### What to work on
Your answer must be an exact copy of every record.

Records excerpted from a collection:
*** Block opens ***

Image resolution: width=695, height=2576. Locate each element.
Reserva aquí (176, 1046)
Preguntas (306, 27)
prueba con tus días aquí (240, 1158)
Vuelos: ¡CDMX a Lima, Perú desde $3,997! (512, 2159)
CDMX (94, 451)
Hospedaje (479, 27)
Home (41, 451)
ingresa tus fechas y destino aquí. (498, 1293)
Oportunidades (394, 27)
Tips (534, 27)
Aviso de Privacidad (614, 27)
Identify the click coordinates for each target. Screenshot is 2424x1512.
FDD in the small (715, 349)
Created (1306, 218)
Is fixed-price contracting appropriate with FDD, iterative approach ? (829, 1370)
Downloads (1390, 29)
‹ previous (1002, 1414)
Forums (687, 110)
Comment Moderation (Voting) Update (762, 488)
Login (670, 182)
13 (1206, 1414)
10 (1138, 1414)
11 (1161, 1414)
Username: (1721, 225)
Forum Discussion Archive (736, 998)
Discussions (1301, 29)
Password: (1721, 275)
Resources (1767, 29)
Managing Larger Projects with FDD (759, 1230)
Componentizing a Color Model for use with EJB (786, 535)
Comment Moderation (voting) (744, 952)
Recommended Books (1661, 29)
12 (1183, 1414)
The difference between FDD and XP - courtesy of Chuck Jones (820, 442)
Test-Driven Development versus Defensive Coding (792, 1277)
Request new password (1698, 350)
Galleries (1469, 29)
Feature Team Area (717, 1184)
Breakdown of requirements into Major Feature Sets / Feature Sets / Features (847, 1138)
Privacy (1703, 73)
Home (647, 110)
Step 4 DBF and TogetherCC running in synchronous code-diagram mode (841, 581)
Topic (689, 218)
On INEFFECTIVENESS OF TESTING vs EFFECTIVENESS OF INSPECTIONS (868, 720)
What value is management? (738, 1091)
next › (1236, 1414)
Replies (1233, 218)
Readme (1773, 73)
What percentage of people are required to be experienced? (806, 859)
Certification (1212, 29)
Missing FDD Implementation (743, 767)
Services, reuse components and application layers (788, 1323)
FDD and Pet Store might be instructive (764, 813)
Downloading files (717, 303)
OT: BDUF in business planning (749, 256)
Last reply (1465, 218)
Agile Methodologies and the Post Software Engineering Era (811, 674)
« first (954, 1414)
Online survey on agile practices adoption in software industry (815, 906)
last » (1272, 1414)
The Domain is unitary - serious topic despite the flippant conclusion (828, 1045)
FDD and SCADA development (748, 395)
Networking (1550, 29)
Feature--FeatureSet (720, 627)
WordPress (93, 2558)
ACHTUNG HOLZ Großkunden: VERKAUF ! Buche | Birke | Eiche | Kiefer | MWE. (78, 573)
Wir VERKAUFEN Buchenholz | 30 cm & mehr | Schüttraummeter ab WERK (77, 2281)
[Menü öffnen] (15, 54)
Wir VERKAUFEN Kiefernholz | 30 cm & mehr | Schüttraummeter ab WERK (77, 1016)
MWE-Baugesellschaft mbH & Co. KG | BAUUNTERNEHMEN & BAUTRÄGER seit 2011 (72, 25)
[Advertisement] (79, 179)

*** Block closes ***

### Answer box
Image resolution: width=695, height=2576. Locate each element.
Reserva aquí (176, 1046)
Preguntas (306, 27)
prueba con tus días aquí (240, 1158)
Vuelos: ¡CDMX a Lima, Perú desde $3,997! (512, 2159)
CDMX (94, 451)
Hospedaje (479, 27)
Home (41, 451)
ingresa tus fechas y destino aquí. (498, 1293)
Oportunidades (394, 27)
Tips (534, 27)
Aviso de Privacidad (614, 27)
Identify the click coordinates for each target. Screenshot is 2424x1512.
FDD in the small (715, 349)
Created (1306, 218)
Is fixed-price contracting appropriate with FDD, iterative approach ? (829, 1370)
Downloads (1390, 29)
‹ previous (1002, 1414)
Forums (687, 110)
Comment Moderation (Voting) Update (762, 488)
Login (670, 182)
13 (1206, 1414)
10 (1138, 1414)
11 (1161, 1414)
Username: (1721, 225)
Forum Discussion Archive (736, 998)
Discussions (1301, 29)
Password: (1721, 275)
Resources (1767, 29)
Managing Larger Projects with FDD (759, 1230)
Componentizing a Color Model for use with EJB (786, 535)
Comment Moderation (voting) (744, 952)
Recommended Books (1661, 29)
12 (1183, 1414)
The difference between FDD and XP - courtesy of Chuck Jones (820, 442)
Test-Driven Development versus Defensive Coding (792, 1277)
Request new password (1698, 350)
Galleries (1469, 29)
Feature Team Area (717, 1184)
Breakdown of requirements into Major Feature Sets / Feature Sets / Features (847, 1138)
Privacy (1703, 73)
Home (647, 110)
Step 4 DBF and TogetherCC running in synchronous code-diagram mode (841, 581)
Topic (689, 218)
On INEFFECTIVENESS OF TESTING vs EFFECTIVENESS OF INSPECTIONS (868, 720)
What value is management? (738, 1091)
next › (1236, 1414)
Replies (1233, 218)
Readme (1773, 73)
What percentage of people are required to be experienced? (806, 859)
Certification (1212, 29)
Missing FDD Implementation (743, 767)
Services, reuse components and application layers (788, 1323)
FDD and Pet Store might be instructive (764, 813)
Downloading files (717, 303)
OT: BDUF in business planning (749, 256)
Last reply (1465, 218)
Agile Methodologies and the Post Software Engineering Era (811, 674)
« first (954, 1414)
Online survey on agile practices adoption in software industry (815, 906)
last » (1272, 1414)
The Domain is unitary - serious topic despite the flippant conclusion (828, 1045)
FDD and SCADA development (748, 395)
Networking (1550, 29)
Feature--FeatureSet (720, 627)
WordPress (93, 2558)
ACHTUNG HOLZ Großkunden: VERKAUF ! Buche | Birke | Eiche | Kiefer | MWE. (78, 573)
Wir VERKAUFEN Buchenholz | 30 cm & mehr | Schüttraummeter ab WERK (77, 2281)
[Menü öffnen] (15, 54)
Wir VERKAUFEN Kiefernholz | 30 cm & mehr | Schüttraummeter ab WERK (77, 1016)
MWE-Baugesellschaft mbH & Co. KG | BAUUNTERNEHMEN & BAUTRÄGER seit 2011 (72, 25)
[Advertisement] (79, 179)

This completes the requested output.